Serious about marriage equality, Mr President? Have your administration file an amicus (friend of the court) brief regarding the Proposition 8 marriage equality case the United States supreme court will be hearing this spring.

Serious about your administration’s commitment to policies on LGBT non-discrimination (a still unfulfilled 2008 campaign promise)? Pick up a pen and sign the executive order you refused to sign last April – the one that would ban federal contractors from discriminating against employees based on sexual orientation or gender identity, thereby protecting approximately 26 million people, or nearly 22% of the total civilian workforce.

That would be a great first step and best pathway toward passage of the Employment Non-Discrimination Act in a country where, as of now, only 16 states and the District of Columbia have statutes that protect against both sexual orientation and gender identity discrimination in employment in public and private sectors.

The man who vowed on the Capitol steps that “our journey is not complete until our wives, our mothers, and daughters can earn a living equal to their efforts” should check out the Guardian’s chart showing LGBT rights in America state by state. He should ponder the chances of a poor lesbian mother making a go of it with her kids in the south-western states, where she’ll have no protection against discrimination of any kind, not in employment, housing, or education, and be denied all marital rights. What must it be like, Mr President, to love someone, then be fired for having their picture on your desk, or denied visitation in hospital because they’re not kin under the law?

And then, as the political strategist Paul Yandura has put it: “Obama needs to do what he’s been avoiding doing for four years: get involved legislatively, as he has with gun control, first by signing the executive order, then by publicly declaring ENDA an administrative priority, and finally by having his congressional liaison start bartering with Senate Democrats to bring it up for a vote.”

It will be up to LGBT activists to hound the president for real reform while others swoon over being mentioned in the inaugural speech. “Fear of chaos is literally the only thing that has ever gotten the Obama administration to move,” said Heather Cronk, the managing director of GetEQUAL. She should know. The same candidate who vowed to be a “fierce advocate” for LGBT rights during his 2008 campaign scattered little more than breadcrumbs in our path until GetEQUAL helped spur Obama into action on the “don’t ask, don’t tell” policy on gays in the army in April 2010 – first by having hecklers challenge him during a fundraiser, and then by having Lieutenant Dan Choi chain himself to the White House fence.

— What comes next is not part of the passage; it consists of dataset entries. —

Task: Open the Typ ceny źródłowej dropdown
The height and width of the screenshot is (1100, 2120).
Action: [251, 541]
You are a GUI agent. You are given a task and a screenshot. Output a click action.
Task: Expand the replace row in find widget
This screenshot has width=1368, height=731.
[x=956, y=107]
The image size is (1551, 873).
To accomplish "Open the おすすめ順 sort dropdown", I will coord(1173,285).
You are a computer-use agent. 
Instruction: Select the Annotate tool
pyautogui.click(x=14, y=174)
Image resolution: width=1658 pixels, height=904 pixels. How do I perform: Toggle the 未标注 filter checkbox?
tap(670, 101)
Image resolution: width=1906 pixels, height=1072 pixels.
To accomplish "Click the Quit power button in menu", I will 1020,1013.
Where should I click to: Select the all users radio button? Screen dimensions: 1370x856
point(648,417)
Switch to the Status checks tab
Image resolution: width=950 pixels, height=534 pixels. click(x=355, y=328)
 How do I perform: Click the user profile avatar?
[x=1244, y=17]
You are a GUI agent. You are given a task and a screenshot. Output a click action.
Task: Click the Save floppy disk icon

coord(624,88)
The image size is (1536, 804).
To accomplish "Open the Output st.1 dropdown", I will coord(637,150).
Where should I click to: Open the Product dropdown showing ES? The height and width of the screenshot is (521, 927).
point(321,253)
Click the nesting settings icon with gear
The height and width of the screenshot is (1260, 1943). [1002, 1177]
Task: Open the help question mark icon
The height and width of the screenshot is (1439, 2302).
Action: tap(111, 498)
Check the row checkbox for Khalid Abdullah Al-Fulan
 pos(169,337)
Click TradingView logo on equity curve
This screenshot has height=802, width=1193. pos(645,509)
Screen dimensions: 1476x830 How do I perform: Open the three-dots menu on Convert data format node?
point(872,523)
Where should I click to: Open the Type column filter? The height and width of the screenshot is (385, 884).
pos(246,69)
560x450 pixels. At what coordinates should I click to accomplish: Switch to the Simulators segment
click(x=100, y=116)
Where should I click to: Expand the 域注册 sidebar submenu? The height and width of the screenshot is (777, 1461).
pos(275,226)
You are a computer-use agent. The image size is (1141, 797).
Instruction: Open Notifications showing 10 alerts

Likewise, the president’s heartfelt conversion to marriage equality occurred the month before Gay Pride and the major campaign fundraising season, at a time when advocates disgusted with his waffling had successfully reined in the gAyTM that initially helped propel him into office and half a dozen major polls showed most Americans supporting same-sex marriage. Hardly the stuff that merits a Profile in Courage Award.

Not that “Seneca Falls” or “Selma” fared any better. Obama promised immigration reform, but deported more people than any prior president, including more than 200,000 parents of US citizens. Young Dreamers marched, protested outside of fundraisers, and “came out” in droves. But only when Obama began losing the Latino vote did he relent last June and order Deferred Action for Childhood Arrivals, which addresses the short-term needs of only 1 million of the 11 million undocumented people in the US and provides no route to US citizenship. His sole gift to his millions of reproductive rights supporters was including free contraception in health coverage, albeit with exceptions for religiously opposed non-profit organisations with an extension on resolution until August. And then he waved to us at inauguration as though he were our champion. You’ll be hearing from Seneca Falls and Selma and Stonewall a lot over the next four years, Mr President. No justice, no peace.

We’re not going to stand for it. Are you?